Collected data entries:
= = = =
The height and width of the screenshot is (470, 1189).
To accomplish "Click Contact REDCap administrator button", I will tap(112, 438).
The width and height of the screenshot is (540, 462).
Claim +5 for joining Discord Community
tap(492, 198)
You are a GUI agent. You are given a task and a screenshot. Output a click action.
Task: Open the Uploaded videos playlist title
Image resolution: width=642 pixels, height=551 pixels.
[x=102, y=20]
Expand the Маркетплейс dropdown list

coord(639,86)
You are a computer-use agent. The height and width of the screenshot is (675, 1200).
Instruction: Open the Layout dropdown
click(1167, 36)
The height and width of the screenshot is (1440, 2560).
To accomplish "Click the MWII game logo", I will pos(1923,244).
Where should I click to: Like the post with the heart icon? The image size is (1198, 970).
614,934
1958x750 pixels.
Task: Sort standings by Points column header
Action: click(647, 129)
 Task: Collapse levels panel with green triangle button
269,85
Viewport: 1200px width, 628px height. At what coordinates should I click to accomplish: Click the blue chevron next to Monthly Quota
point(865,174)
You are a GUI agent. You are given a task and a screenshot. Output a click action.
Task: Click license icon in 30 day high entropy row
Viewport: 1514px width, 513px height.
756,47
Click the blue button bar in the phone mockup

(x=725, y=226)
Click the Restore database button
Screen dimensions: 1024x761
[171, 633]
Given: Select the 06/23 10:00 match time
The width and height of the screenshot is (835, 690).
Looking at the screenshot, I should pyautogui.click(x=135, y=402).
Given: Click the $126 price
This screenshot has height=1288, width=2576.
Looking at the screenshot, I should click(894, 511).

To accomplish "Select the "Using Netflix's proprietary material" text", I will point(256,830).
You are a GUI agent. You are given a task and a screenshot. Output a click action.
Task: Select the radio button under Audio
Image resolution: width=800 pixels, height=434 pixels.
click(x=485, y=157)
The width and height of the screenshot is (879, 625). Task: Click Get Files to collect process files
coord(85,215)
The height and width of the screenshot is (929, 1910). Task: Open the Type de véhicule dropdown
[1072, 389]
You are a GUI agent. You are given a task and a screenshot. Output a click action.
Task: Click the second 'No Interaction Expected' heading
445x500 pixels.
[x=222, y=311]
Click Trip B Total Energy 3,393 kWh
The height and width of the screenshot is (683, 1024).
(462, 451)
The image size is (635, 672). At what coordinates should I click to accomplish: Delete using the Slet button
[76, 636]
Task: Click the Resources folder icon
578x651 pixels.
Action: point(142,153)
= = = =
▶ _Directions for this task_
Each line in the entries above that includes the string "will" adds to the count; state that count only.

▶ _Exercise result_
3